É uma mudança em relação às táticas mais rígidas adotadas em outros surtos como o de Xian, na virada do ano, quando a cidade inteira ficou mais de um mês sob confinamento. Num país vasto, com uma população imensa e espaço mínimo para manifestações públicas de crítica ao desempenho do governo, é quase impossível saber ao certo para onde pende a opinião pública. Mas a impressão é de que a maioria dos chineses continua apoiando a estratégia de tolerância zero com o vírus — mesmo que isso signifique sacrifícios coletivos.

No fim das contas, um dos maiores sucessos do governo foi não apenas conter o vírus, mas convencer boa parte da população de que o custo de baixar a guarda seria bem mais alto. Certamente há uma fadiga na população depois de dois anos de restrições, com fronteiras fechadas, testes frequentes e quarentenas. Não é incomum ouvir queixas, mas elas geralmente não são direcionadas contra a estratégia oficial, e se parecem mais com os lamentos impessoais que alguém faria sobre o mau tempo.

Uma nova mania é adaptar clássicos da literatura aos tempos da pandemia, como o início de “A metamorfose”, de Franz Kafka: “Quando certa manhã Gregor Samsa acordou de sonos intranquilos, descobriu que seu bairro estava isolado.” Muitos chamariam de kafkiano o relaxamento das regras contra a Covid-19 em outros países, apesar do alto número de casos. O tapa do ator Will Smith no comediante Chris Rock na cerimônia de entrega do Oscar também foi destaque nas redes sociais chinesas, mas entre os comentários mais comuns estava o espanto com o fato de ninguém estar usando máscara.

O governo não admite que a política de Covid zero tenha ficado para trás, mas na imprensa estatal há cada vez mais sinais de que novos caminhos estão sendo explorados. Ainda é cedo para dizer se a mudança que está sendo implementada em Xangai indica que as táticas anteriores estavam erradas, o certo é que todas as experiências “são válidas para o país”, disse o imunologista Zhung Shilihe ao jornal “Global Times”. Toda política de combate ao vírus tem seu preço, acrescentou, a questão é qual deles é o escolhido a ser pago.

No caso de Xangai, a escolha foi não pagar o preço de uma paralisia total do maior centro financeiro do país, uma cidade com PIB equivalente ao da Argentina e do Chile somados e onde fica o maior porto do mundo. Por isso a decisão foi dividir o lockdown em duas fases, algo que não havia sido ainda tentado em dois anos de pandemia. Jun Taichi, sócio da rede de restaurantes brasileiros mais conhecida da China, a churrascaria Latina, acredita que a economia em Xangai logo voltará ao normal após a paralisação.

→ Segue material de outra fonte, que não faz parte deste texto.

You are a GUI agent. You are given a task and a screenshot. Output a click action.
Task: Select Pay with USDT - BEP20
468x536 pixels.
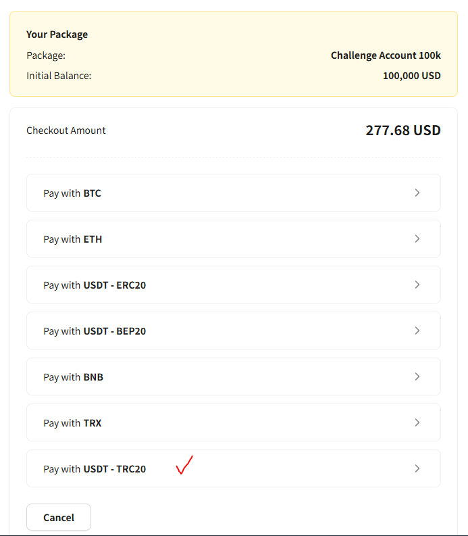pos(234,331)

Sua confiança vem da rapidez com que os negócios foram retomados após o fim do recente lockdown na cidade de Shenzhen, conhecida como o “Vale do Silício” da China, onde funcionam duas filiais do seu restaurante. Para a rede Latina, a pandemia trouxe mais altos do que baixos. No ano passado, o faturamento foi 25% maior do que em 2020 e em maio a rede abrirá o décimo-primeiro restaurante na China, que será o segundo em Pequim. O crescimento da receita se deve às restrições a viagens ao exterior. Elas direcionaram o dinheiro que seria gasto em outros países para opções de lazer domésticas, como os restaurantes. Apesar das dificuldades, Jun acha que a maioria dos chineses apoia a política do governo.

— Muitos estrangeiros reclamam. Mas entre os chineses a opinião em geral é que é preciso cooperar com o governo, porque no fim das contas o resultado da política de Covid zero é bom para todo mundo.